Bireysel ve dönemsel performansların öne çıktığı durumlar hariç, kalıcı başarılar yakalayamadık. Avrupa’da mücadele edip rekabete girmemize rağmen Avrupa futbolundan seviye olarak çok geride kaldık. Başarıda devamlılık olmayınca ülke futbolumuz gün geçtikçe geriye gitti ,sıradanlaştı ve izlenebilirliğini yitirdi. Günümüzde altyapılardaki yetenekli futbolcular bile daha A takıma çıkmadan Avrupa’ya gitmenin yolunu arayıp gelişim süreçlerini orada tamamlamayı istiyorlar normal olarak. Oysa bir ekol inşa etmeye kafa yorup geçici başarılar ve gündelik tartışmalarla oyalanıyor olmasaydık, bu gençler ülkemizde kendini geliştirme fırsatı bulsalardı, hem futbol kalitemiz artar hemde bu futbolcuları daha yüksek bedellerle piyasaya sunabilirdik. Böylelikle ülkemiz futbol endüstrisinden daha fazla pay alabilir genç nüfusa sahip olmanın avantajlarını değerlendirerek, Arjantin, Brezilya ve Portekiz gibi futbolcu ihraç eden ülkeler kategorisine girebilirdi.
Bunu bir örnekle açıklayacak olursak ; Mozambik asıllı Eusebio dönemini saymazsak, 2000’li yıllardan önce Avrupa futbolunda pekte esamesi okunmayan Portekiz, Mourinho vitriniyle bir çığır açtı arkasından Ronaldo gibi bir fenomen yetiştirdi. Mourinho ve Ronaldo imajıyla birlikte Portekiz futbolu dikkatleri üzerine çeken bir yapıya büründü. Bu sayede pek çok Portekizli teknik adam ve futbolcu yüksek bedellerle Avrupa futbolunda da yer edinmeye başladı. 2016 Avrupa Şampiyonasında da kupayı alarak başarısını taçlandırmış oldu. Tabiki bu başarının altında ciddi bir yapılanma planlama ve vizyon vardı onlar bunu ciddi bir çalışmayla başardılar.

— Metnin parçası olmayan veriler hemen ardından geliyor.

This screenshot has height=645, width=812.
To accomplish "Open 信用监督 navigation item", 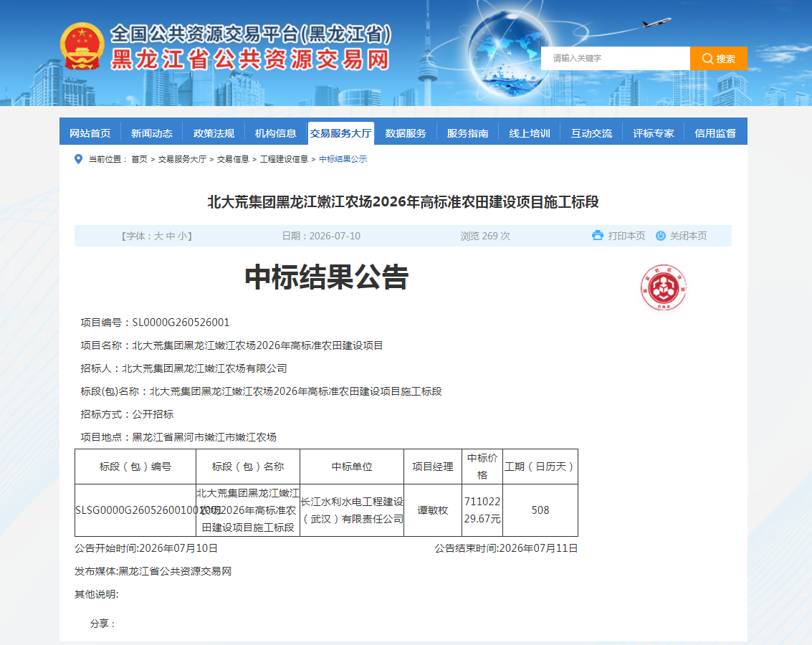I will pos(715,133).
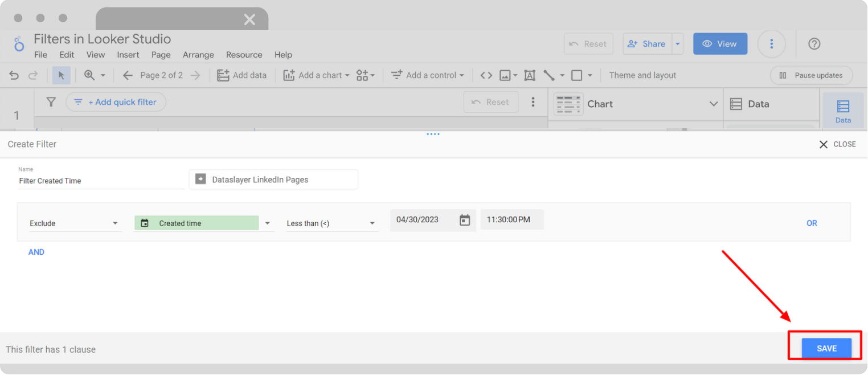This screenshot has width=868, height=375.
Task: Open the Exclude filter type dropdown
Action: pos(74,223)
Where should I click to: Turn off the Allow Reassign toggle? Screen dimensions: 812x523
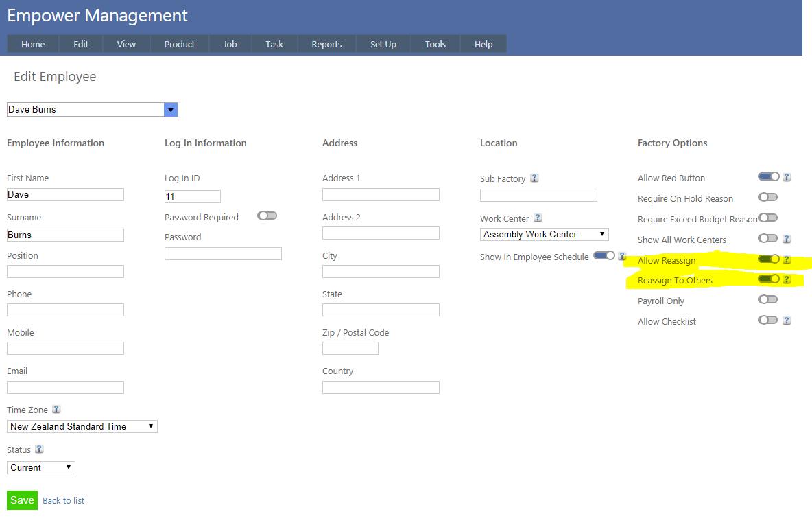768,259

Peki biz bunu başarabilir miyiz ?
Bugünkü futbol iklimimizden bakarsak çok zor ve ütopik görünebilir. Fakat ülkemizin potansiyeli de her zaman umut vadetmiştir. Özellikle bugün Milli takımımızın lejyoner futbolcularıyla birlikte yakaladığı ivme buna kapı aralayabilir, çünkü Milli takım ülke futbolunun itici gücü ve vitrinidir . Milli takımın başarısı futbol kulüplerimize örnek teşkil etmeye başlar ve bir model etrafında biçimlendirilebilirse bir “ Türk Futbol Ekolü “ oluşturabiliriz. Bunun yöntemi ve örnekleri mevcut. 90'lı yılların ortasında başlayarak 2000’li yılların başında son bulan çıkışımızın devamlı hale gelmemesi bizi ne kadar geriye götürdü görmüş ve tecrübe etmiş olduk. O gün kaçırdığımız tren umarım bugün de aynı hüsranla sonuçlanmaz. Bizim gibi gelişmekte olan Ülkeler için spor ve futbol önemli bir araçtır, bu kez şansımızı çok iyi kullanıp fırsatı kaçırmamalıyız.